▼

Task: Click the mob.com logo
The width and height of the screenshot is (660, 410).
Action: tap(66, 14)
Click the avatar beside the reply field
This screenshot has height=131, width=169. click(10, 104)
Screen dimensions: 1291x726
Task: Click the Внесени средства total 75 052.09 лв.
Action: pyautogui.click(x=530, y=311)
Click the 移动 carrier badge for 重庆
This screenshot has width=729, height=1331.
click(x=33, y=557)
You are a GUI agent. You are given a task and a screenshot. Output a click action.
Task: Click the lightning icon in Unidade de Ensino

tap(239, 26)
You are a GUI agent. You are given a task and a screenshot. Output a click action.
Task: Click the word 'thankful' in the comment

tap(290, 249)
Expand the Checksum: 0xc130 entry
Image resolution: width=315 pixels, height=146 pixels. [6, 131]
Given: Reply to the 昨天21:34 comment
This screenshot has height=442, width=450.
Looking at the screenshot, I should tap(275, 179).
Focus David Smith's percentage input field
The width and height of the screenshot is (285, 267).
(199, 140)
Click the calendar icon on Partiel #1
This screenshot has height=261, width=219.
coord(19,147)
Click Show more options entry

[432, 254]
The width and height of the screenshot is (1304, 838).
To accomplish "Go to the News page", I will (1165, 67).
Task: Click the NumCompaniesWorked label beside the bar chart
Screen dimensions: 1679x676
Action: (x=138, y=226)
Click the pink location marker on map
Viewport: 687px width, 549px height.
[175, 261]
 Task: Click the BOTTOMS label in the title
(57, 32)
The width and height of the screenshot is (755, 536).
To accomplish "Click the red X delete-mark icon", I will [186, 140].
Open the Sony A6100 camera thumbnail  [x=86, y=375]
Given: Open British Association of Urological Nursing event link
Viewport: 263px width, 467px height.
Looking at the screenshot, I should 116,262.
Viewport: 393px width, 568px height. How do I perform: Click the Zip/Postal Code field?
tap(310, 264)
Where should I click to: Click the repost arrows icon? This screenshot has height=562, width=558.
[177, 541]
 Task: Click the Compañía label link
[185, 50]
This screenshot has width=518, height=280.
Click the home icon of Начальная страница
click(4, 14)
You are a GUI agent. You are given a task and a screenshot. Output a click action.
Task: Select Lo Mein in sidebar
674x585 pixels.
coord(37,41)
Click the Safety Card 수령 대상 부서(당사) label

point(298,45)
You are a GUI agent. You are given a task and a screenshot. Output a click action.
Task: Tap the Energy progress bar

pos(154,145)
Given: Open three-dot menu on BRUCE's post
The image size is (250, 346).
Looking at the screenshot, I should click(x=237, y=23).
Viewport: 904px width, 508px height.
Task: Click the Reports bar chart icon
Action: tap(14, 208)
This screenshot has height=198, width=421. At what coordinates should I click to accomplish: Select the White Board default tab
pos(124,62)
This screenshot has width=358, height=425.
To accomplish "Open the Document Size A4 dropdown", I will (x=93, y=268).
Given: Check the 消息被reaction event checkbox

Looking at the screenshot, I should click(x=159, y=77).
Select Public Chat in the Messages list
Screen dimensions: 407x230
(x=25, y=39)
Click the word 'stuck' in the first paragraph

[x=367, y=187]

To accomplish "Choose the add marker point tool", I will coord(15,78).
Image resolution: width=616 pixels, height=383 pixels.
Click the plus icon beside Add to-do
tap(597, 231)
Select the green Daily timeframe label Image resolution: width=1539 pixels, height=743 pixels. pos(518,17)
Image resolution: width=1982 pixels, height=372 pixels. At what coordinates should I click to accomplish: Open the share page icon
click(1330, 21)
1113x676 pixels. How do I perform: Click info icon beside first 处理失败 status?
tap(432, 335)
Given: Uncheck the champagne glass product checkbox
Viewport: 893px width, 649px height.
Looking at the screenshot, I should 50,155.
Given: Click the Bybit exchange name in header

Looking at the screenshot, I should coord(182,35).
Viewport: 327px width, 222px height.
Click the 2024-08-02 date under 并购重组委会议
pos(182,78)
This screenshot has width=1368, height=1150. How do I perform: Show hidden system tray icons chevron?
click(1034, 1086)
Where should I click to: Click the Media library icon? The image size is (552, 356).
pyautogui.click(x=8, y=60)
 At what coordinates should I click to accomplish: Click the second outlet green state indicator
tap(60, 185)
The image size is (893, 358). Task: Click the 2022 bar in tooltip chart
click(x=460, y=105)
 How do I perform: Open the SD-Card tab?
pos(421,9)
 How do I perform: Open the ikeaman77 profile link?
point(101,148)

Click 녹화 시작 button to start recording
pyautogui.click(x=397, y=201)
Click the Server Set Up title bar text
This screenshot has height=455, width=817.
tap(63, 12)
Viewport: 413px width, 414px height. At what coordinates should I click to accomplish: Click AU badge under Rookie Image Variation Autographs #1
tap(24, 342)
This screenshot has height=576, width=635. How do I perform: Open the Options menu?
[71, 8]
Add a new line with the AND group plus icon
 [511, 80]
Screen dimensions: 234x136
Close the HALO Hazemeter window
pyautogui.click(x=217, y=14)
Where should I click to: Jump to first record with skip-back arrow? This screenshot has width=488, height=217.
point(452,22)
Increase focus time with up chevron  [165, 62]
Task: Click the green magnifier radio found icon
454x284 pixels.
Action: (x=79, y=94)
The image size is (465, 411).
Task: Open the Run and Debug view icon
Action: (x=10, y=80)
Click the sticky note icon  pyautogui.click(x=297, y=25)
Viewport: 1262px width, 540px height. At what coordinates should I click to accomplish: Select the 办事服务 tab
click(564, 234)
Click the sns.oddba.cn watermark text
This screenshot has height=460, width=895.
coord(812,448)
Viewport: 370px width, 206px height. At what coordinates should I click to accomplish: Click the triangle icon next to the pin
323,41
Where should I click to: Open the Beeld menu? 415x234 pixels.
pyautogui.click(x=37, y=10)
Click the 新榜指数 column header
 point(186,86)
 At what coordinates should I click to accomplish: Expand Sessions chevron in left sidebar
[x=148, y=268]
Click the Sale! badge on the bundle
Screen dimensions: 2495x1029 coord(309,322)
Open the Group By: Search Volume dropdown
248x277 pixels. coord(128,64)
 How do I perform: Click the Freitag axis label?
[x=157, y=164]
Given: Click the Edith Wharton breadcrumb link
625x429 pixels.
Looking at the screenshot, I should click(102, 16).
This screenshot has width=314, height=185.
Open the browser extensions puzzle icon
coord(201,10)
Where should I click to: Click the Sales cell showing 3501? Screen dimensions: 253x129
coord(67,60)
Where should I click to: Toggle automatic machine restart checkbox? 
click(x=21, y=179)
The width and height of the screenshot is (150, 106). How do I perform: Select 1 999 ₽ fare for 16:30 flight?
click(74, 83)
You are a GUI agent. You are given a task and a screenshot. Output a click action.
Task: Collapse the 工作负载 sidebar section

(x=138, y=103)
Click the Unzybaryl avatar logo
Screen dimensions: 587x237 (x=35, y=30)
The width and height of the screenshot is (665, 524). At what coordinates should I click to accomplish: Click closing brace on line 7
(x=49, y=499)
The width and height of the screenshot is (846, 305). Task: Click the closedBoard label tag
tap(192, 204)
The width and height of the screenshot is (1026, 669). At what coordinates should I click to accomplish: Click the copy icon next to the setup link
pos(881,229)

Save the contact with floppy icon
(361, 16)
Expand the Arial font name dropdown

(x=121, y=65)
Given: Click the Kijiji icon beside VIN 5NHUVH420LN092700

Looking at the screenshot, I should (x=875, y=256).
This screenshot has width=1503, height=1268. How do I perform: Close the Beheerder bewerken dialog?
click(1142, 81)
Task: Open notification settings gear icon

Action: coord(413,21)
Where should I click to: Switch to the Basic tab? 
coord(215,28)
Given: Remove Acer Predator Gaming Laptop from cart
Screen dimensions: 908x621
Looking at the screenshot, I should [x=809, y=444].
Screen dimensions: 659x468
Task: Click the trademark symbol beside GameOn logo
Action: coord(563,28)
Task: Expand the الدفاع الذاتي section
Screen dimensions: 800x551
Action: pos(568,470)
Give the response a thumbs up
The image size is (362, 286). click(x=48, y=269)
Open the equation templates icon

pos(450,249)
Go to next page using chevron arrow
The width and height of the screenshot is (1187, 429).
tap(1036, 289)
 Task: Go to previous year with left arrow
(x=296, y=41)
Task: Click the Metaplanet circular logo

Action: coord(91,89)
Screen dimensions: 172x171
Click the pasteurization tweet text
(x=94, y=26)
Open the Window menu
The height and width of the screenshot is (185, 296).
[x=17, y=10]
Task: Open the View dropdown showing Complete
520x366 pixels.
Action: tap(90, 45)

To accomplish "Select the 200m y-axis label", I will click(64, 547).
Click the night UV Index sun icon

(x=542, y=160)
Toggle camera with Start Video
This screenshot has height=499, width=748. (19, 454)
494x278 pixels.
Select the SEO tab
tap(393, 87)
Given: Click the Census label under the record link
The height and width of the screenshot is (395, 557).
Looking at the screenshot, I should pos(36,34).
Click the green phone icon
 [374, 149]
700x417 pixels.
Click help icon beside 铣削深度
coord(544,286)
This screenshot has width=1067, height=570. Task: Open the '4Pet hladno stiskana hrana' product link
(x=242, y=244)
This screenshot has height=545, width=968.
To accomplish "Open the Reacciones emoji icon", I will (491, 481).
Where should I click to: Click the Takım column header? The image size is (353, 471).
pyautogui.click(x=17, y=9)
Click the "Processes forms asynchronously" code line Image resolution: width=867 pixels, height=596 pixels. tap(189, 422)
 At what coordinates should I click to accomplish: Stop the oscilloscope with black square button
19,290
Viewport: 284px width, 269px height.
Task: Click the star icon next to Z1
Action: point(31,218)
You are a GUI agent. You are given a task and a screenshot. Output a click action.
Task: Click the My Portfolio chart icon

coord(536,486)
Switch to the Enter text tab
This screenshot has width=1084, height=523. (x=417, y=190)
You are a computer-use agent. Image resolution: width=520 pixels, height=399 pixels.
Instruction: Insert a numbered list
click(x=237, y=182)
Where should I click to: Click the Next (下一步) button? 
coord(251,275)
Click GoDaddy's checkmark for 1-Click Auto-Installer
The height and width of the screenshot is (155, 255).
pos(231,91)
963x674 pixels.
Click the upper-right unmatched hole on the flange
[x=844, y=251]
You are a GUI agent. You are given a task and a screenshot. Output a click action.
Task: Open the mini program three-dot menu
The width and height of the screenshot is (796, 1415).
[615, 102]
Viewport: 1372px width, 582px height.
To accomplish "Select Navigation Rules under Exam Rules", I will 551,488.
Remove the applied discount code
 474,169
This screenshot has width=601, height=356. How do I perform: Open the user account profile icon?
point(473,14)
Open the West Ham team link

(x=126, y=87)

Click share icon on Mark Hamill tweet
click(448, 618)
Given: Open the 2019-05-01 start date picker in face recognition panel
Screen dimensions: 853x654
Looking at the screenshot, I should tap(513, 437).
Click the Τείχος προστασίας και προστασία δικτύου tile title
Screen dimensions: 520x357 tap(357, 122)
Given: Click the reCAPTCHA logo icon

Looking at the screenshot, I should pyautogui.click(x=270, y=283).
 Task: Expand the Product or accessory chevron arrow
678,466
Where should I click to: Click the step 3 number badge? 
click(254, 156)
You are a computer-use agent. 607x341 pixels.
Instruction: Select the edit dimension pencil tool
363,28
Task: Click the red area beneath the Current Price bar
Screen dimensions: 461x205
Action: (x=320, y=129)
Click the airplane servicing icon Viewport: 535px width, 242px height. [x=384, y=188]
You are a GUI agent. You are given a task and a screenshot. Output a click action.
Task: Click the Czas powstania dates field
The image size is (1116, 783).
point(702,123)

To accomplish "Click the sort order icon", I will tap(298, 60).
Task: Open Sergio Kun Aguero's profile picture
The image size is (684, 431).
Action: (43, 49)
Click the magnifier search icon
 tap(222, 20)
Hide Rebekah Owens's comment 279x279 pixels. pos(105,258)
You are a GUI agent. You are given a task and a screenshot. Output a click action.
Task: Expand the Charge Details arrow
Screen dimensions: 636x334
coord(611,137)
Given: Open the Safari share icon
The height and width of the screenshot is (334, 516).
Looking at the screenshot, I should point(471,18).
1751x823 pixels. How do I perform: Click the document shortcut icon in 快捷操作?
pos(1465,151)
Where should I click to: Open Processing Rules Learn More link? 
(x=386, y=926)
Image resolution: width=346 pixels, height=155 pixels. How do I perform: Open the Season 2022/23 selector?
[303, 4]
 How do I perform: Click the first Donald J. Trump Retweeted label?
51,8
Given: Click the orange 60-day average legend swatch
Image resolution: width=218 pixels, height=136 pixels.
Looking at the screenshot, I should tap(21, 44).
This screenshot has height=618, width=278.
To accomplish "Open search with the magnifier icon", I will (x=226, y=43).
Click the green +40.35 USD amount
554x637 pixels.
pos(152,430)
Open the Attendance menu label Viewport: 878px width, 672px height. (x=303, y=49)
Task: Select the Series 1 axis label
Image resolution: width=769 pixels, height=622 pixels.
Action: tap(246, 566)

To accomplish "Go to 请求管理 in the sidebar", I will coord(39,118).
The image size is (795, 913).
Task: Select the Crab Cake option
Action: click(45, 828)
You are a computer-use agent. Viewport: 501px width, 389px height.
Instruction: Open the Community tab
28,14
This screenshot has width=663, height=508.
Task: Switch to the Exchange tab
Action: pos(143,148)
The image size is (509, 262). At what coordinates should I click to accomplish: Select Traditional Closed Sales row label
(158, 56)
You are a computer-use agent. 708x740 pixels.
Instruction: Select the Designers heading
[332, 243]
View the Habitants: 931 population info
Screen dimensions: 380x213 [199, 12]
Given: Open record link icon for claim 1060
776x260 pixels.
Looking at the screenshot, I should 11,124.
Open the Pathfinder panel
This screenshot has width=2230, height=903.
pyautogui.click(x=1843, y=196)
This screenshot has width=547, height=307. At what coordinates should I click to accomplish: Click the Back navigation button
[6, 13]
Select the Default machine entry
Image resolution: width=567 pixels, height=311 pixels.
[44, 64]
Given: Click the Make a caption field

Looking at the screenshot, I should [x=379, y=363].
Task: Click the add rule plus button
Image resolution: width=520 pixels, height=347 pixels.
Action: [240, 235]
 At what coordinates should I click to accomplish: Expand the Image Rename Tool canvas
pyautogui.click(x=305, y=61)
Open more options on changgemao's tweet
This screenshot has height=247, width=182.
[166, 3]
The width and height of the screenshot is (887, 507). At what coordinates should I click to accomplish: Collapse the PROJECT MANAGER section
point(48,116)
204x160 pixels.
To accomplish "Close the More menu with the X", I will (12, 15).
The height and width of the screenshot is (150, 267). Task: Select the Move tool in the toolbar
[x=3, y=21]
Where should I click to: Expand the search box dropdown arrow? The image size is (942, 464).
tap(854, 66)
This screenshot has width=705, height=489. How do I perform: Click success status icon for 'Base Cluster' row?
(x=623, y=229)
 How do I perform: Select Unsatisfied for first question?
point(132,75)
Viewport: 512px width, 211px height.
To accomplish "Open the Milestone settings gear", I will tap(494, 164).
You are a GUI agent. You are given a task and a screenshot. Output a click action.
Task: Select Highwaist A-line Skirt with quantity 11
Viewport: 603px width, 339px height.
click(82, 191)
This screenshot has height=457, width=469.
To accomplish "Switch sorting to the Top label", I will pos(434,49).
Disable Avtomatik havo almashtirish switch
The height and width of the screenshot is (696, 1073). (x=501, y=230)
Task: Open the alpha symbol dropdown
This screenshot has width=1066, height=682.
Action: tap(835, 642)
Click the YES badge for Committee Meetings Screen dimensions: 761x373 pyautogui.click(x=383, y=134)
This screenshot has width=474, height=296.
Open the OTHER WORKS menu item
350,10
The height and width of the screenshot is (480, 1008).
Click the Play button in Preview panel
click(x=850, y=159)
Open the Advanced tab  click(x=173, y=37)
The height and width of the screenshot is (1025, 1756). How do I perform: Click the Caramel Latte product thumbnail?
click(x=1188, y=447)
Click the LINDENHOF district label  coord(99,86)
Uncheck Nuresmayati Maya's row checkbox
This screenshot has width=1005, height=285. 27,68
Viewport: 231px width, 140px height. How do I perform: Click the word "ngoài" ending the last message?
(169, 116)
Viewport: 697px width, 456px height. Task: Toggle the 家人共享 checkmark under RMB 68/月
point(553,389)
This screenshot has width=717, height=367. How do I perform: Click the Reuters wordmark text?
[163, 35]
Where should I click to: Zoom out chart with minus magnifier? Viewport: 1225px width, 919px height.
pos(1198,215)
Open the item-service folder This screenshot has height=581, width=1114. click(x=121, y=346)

▲

◆ **PROBLEM DESCRIPTION**:
Count each line of the data where the word "marker" appears, then reply with the total only.

◆ **ANSWER SPACE**:
2